The intricate world of riboswitches

Abstract

Riboswitches are segments of the 5'-untranslated region of certain bacterial mRNAs that upon recognition of specific ligands modify the expression of a protein(s) encoded in the message. These proteins are responsible for the biosynthesis or transport of ligands, which are typically organic molecules but could also be metal ions. Riboswitch-mediated control of gene expression might be thermodynamic or kinetic, depending on the rate of transcription elongation by RNA polymerase and the structures adopted by the riboswitch RNA. Certain 5'-untranslated regions harbor two riboswitches in tandem that bind to different ligands. Thus, RNA sensors can respond to metabolic changes by modifying gene expression in ways previously thought to be exclusive of proteins.

Figure 1

Schematic structure of traditional riboswitches (a), which bind single metabolites, and of new riboswitches (b) that can harbor tandem aptamers recognizing different metabolites, (c) where there are no distinct aptamer and expression platform domains, (d) and where Mg²⁺ is the physiological ligand. Aptomer regions are in red and expression platforms in blue.

Figure 2

Flow chart depicting the fate of an elongating mRNA that harbors a riboswitch with a transcription termination mechanism.
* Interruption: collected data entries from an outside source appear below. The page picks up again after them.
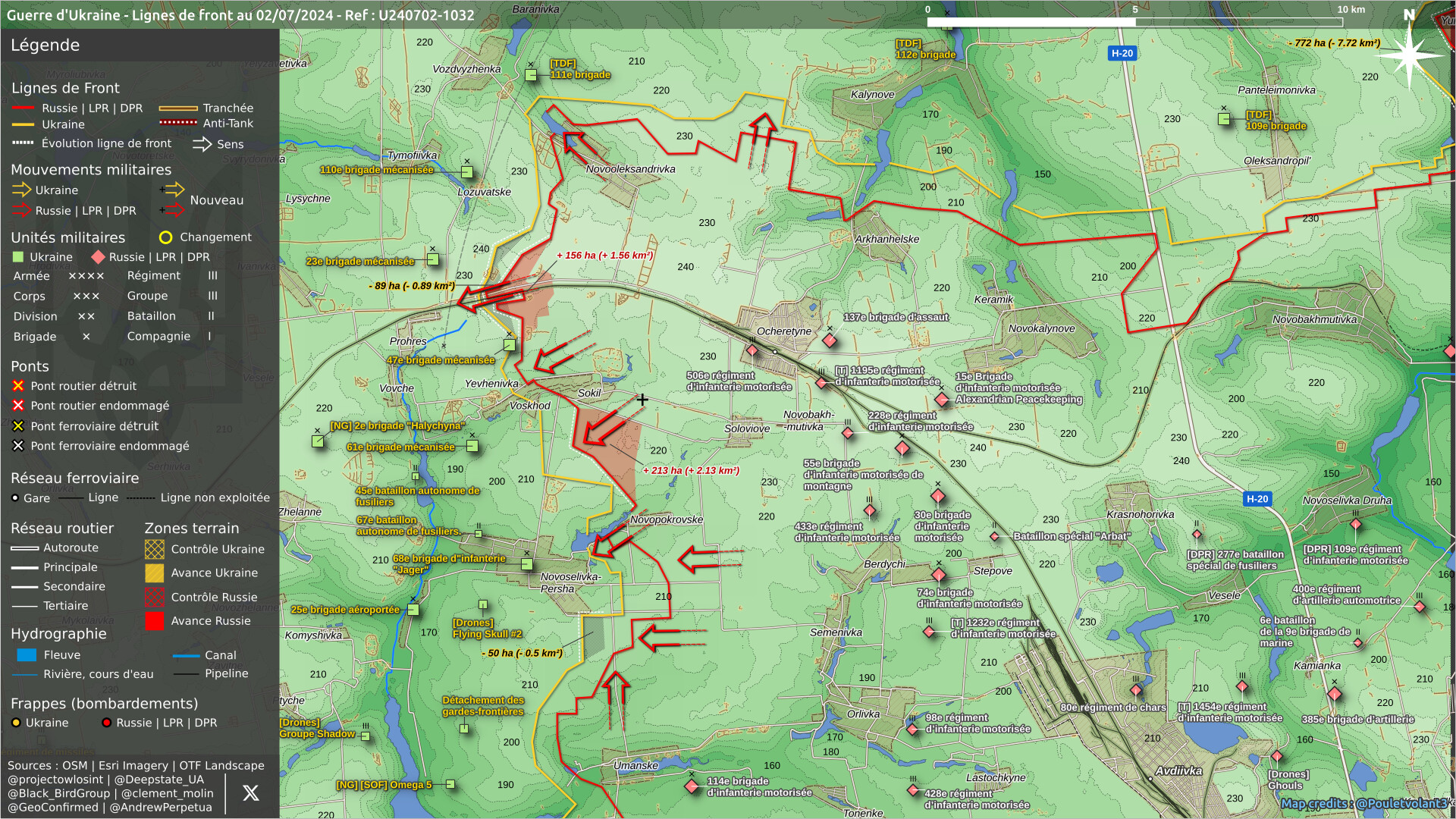Screen dimensions: 1456x819
Task: Click Pont routier détruit cross icon
Action: coord(18,386)
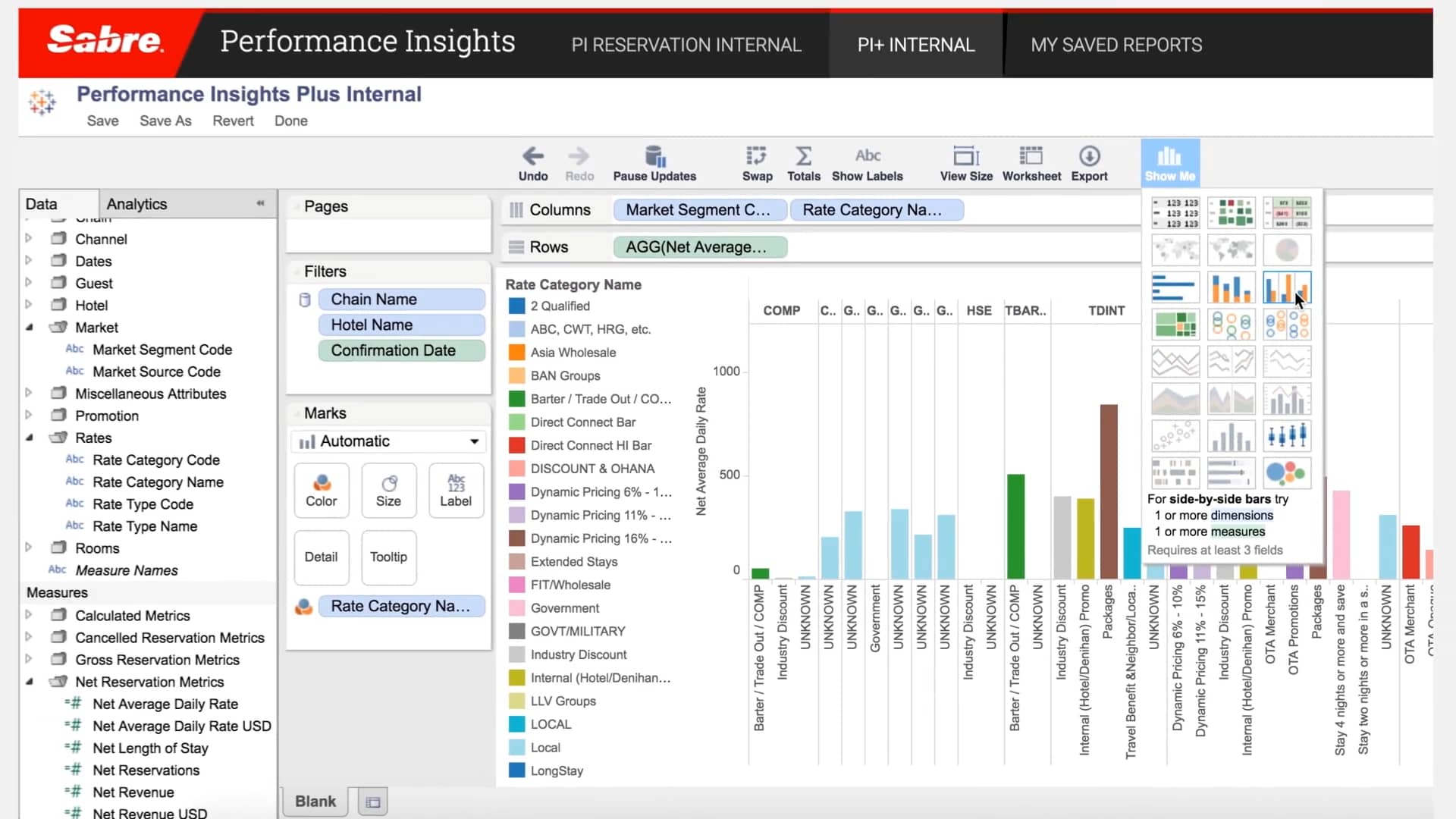This screenshot has width=1456, height=819.
Task: Click the Label marks icon
Action: point(455,490)
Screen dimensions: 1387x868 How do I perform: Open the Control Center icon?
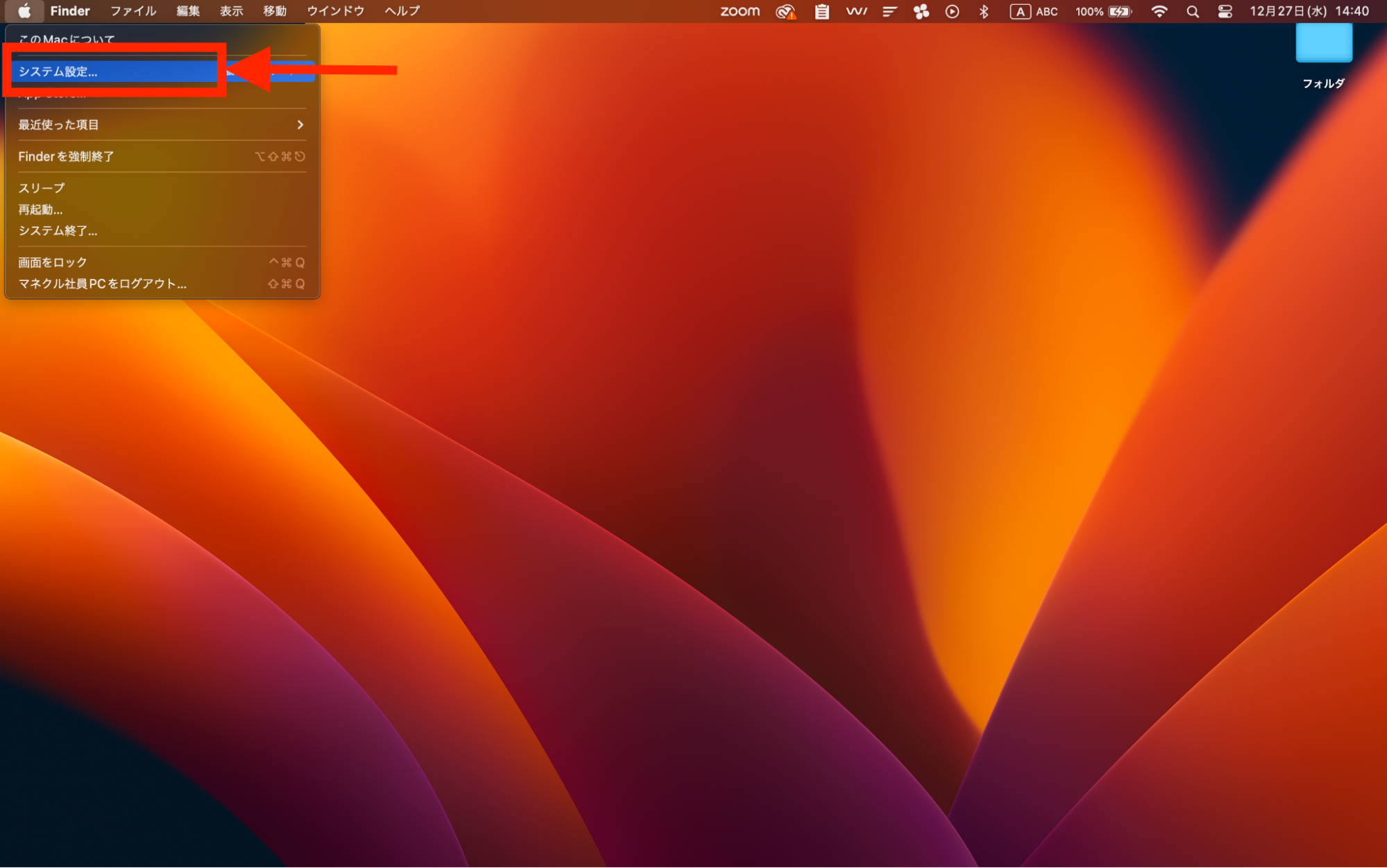point(1225,11)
The aptamer region, synthesized first, is depicted as a blue square. The open shape inside the square represents the metabolite binding pocket. The different shapes reflect various folded conformations of the aptamer, only one of which is competent for binding its ligand. The genetic outcome is determined at two key intersections (highlighted boxes). In order for riboswitch to exert control, both of these events must take place before the polymerase reaches the coding region of the mRNA. Metabolite binding via kinetic or thermodynamic control leads to formation of an intrinsic terminator. Absence of binding prevents formation of the terminator and allows for read-through and expression.